I’m not sure how, at just 20 years old, JT is even coping with all of these sudden, public changes in fortune. I glazed over most of the details and, still, I’m exhausted just writing about it.
What’s impressive about JT though is his attitude. He had a lot to be salty about, but, at least openly, he seemed to take all of the changes in stride. He wasn’t making snide comments in interviews, posting subtweets, leading the #FreeJT mob online, or generally doing anything negative that would be somewhat understandable for a guy his age in his position. (Don’t get me wrong, it wouldn’t be right, but it wouldn’t be totally surprising either.)
I can’t imagine what he has been going through internally – especially while he stood poker-faced on the sidelines for the first couple games of the season being carefully watched by the cutaway cameras.
I’ve observed that men are relentlessly competitive – even when winning means absolutely nothing.
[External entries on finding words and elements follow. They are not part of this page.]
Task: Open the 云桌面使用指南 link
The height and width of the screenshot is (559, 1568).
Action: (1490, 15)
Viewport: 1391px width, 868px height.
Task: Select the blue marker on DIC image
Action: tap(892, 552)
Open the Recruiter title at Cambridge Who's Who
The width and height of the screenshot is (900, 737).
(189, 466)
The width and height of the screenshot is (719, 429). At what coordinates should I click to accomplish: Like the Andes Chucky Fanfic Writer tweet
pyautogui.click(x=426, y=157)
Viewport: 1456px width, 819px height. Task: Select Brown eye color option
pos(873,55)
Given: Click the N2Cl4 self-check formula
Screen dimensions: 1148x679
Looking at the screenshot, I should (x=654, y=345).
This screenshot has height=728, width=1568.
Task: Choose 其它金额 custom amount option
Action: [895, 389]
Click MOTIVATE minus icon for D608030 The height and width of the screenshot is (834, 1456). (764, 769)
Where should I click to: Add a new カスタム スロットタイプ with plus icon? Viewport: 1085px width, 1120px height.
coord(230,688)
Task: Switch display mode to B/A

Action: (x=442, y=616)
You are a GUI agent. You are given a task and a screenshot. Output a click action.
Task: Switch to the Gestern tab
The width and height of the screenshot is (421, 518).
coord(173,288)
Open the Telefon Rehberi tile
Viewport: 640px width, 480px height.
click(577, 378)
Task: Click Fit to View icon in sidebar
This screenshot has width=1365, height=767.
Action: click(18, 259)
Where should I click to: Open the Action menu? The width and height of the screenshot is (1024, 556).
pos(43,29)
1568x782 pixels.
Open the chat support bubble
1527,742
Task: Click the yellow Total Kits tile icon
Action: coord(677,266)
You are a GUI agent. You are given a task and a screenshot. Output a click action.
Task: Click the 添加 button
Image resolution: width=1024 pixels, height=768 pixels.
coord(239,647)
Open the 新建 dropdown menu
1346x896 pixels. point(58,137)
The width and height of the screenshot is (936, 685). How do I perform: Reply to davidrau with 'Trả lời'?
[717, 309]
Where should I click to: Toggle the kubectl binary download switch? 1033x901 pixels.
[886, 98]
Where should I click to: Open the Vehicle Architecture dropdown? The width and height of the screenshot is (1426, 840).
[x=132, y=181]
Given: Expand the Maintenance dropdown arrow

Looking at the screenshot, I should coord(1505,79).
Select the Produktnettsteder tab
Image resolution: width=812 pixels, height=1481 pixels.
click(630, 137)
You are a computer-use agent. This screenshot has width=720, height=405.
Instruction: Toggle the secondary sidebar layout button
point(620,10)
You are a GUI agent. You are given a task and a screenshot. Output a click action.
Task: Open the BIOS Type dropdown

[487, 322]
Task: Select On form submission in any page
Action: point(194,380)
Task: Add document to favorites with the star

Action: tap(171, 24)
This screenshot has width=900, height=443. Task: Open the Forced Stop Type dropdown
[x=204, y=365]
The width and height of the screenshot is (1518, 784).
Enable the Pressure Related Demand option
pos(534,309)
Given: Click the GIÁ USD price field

In this case, winning the QB spot can mean everything. I’m guessing Ezekiel Elliot has the Heisman Trophy on lock, but Barrett was a serious contender before his injury. Plus isn’t it tougher to be drafted into the NFL when you’re not actually playing in your college games? Not to mention these men are on the team because they want to play. Period.
And he wasn’t playing. He was watching.
I mentioned to my husband Joe that (for as long as I’ve been paying attention) JT Barrett seems to only have positive things to say to the press, but he was probably actually pretty bummed inside and felt he should’ve been the starting QB this season. Joe agreed and quoted the scripture, “It’s not what’s in a man that defiles him, it’s what comes out.” I thought about that truth for a moment. Whether JT was secretly upset about his misfortune this Summer is unknown and ultimately doesn’t matter. It’s what he expressed that counts. And now, he doesn’t have to go around telling everyone he should be the starting QB. He doesn’t have to say anything, every sports commentator in the country is saying it for him.
Maybe that’s the lesson in all of this. We can’t always control what happens to us, but we can control how we react to it. We can use our time on the sidelines to get better – even if there is no indication or real reason to believe we will ever get to play. We can keep a good attitude.
And if and when we are given the opportunity we deserve, we can go out there and win.
UPDATE (October 20, 2015): JT Barrett Named Starting QB against Rutgers
excellant article, we all could learn a great lesson from the word, Barrett, and from the sidelines.